Тротту, конечно, не поверили. Да ещё и взгрели за то, что он выпустил на палубу человека без спасательного жилета. Но это был уже другой вопрос. А в том, что касалось точности описываемых событий, капитан мёртво стоял на своём. Так, утром 27 сентября, Зося стала знаменитой.
Погода затевала какое-то очередное осеннее коварство. Ветер сырой кистью размазал низкие облака над городом, но Тротт сиял как майский день, и в душе его мычали саксофоны. Должно быть, беспечную песенку «Only you» со старой пластинки цветной группы «Платтерс». Тротт слушал её только в дни особых торжеств.
Он уже прошёл Грюнвальдскую, и на перекрёстке с улицей Рыбаков какой-то наглец на старом фольксвагене взорвал колёсами глубокую лужу. Вода взлетела над дорогой осколками пролитой с неба осени. Как раз напротив магазина «Netto», где на вывеске чёрный пёс держит в зубах корзину.
Хотя Тротт и не пострадал, в любой другой ситуации он бы нашёл, что бросить вслед наглецу. Но сегодня это не испортило настроения капитану «Колумбуса», он только присвистнул и сказал с улыбкой: «Хорошего дня, сынок»!
Тротт посмотрел на своё отражение в стеклянной витрине «Netto» и остался доволен. Он не любил своих фотографических портретов. Дома у него не было даже зеркала. Тротт всегда высказывался, что его изображение отпечатано на всех пиратских флагах. Действительно, если присмотреться, в задорной физиономии Весёлого Роджера проступали знакомые черты.

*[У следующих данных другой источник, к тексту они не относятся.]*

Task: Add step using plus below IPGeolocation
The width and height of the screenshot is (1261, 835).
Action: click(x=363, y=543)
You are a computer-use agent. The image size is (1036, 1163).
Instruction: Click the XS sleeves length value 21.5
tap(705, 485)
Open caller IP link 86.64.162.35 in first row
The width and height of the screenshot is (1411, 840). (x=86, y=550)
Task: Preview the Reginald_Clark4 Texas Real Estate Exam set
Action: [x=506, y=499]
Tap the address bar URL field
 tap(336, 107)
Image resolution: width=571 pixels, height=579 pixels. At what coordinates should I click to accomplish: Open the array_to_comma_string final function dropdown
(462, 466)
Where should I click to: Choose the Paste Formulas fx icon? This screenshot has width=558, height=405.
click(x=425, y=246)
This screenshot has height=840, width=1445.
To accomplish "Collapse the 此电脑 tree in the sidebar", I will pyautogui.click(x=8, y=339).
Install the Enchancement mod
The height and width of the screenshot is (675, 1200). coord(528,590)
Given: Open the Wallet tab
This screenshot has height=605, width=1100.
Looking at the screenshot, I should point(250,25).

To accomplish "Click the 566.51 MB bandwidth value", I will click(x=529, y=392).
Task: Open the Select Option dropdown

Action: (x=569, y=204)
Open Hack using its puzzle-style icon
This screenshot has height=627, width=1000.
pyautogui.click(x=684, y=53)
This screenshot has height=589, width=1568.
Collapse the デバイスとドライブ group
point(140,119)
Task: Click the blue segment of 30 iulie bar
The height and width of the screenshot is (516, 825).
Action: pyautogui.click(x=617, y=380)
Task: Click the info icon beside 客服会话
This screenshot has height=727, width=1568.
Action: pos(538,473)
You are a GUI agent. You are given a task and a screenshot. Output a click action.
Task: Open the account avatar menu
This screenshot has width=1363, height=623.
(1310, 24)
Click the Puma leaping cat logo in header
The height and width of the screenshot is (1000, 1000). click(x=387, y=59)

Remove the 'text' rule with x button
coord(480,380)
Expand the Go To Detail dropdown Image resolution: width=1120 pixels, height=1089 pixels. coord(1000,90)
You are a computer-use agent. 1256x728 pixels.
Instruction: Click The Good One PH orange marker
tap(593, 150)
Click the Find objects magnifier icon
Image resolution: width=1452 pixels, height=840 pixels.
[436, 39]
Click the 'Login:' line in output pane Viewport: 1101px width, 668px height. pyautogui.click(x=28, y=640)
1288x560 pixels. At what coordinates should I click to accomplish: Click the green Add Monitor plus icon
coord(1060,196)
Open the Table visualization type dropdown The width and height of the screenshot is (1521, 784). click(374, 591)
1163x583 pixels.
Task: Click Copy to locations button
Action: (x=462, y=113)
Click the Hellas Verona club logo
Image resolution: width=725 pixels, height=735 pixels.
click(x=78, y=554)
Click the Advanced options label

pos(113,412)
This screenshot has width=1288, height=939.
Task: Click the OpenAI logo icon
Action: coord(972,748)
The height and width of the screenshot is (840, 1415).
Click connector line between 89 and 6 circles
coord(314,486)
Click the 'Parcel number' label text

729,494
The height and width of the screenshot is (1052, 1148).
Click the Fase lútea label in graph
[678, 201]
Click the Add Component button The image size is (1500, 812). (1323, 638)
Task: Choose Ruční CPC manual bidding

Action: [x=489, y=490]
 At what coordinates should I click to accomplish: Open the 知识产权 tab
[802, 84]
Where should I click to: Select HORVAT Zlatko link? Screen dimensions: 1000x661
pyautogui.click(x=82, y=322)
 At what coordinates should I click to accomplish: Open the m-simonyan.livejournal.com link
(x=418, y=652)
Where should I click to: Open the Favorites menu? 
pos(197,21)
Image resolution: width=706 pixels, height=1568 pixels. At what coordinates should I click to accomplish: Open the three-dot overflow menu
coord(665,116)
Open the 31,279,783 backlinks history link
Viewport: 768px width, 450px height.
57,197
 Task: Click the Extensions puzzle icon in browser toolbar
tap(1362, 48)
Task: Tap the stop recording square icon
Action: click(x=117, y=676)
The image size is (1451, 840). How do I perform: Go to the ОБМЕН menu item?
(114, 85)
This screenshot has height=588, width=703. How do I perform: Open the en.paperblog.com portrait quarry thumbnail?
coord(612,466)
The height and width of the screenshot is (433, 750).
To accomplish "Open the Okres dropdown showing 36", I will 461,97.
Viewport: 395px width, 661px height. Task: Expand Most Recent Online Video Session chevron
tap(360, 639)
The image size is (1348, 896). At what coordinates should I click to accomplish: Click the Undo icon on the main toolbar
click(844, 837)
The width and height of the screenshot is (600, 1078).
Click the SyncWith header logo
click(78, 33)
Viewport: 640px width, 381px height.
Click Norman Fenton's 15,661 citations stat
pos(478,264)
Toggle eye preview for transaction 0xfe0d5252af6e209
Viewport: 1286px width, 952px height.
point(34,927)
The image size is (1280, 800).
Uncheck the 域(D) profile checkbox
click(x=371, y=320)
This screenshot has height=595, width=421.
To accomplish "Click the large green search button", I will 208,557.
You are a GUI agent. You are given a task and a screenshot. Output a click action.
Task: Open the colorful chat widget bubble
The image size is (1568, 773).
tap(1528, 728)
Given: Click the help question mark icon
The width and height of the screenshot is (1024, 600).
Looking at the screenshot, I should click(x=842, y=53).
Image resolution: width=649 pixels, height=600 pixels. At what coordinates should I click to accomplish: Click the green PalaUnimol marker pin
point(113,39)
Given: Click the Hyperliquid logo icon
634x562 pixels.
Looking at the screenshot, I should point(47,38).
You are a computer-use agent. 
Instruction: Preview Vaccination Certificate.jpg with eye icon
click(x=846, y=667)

Тротт держал цветочки в простёртой руке, будто абордажную саблю. Его рубашка с помятым воротником, и галстучек должно быть тех времён, когда американец Лангсдорф запатентовал принцип завязывания узла на шейном платке, говорили о том, что капитан настроен решительно. Да, он посчитал, что эта девчонка достойна стать его женой. Такой честью он бы мог наградить не всякую женщину.
Тротт не знал, была ли пани Зося Пакульская исключительной женщиной, но что-то подсказывало ему, что далеко не каждая дамочка прыгнет в пронзительно холодную морскую воду, в ответ на попытку мужчины её поцеловать. Даже если этим мужчиной был капитан «Колумбуса». А эта прыгнула. И долго пробыла под водой. Он уже думал, что она утонула, он был вполне уверен в этом. Но каким-то чудом она вынырнула. Ему не поверили, что взбесило Тротта больше, чем выходка этой портовой девчонки.
Тротт нёс в подарок Зосе не только цветочки, но и местную газетёнку со статьёй про исключительные способности пани Пакульской. Ведь это он, можно сказать, поспособствовал открытию её таланта. Капитан ни разу не задумался, как такое возможно. Это не беспокоило его мозги. Его вообще трудно было чем-либо удивить.
Кислое солнышко пролезло сквозь промоину в облаках и улыбнулось Тротту. Он поднял голову и увидел, как большой ворон кружил над домом, где жила Зося. «Не к добру»! – подумал капитан и поморщился.
Зося чистила картошку, чтобы приготовить картофельные печульки, которые кто-то по недоразумению называет драниками, а кто-то – тертыми пляцками. Этому рецепту её научила бабушка. Она всегда уверенно называла картофельные оладьи печульками, и другие определения бабушку раздражали. Обычно к печулькам кого-то приносило. Так уж повелось: всякий раз, когда Зося снимала сковородку с огня, заявлялся незваный гость.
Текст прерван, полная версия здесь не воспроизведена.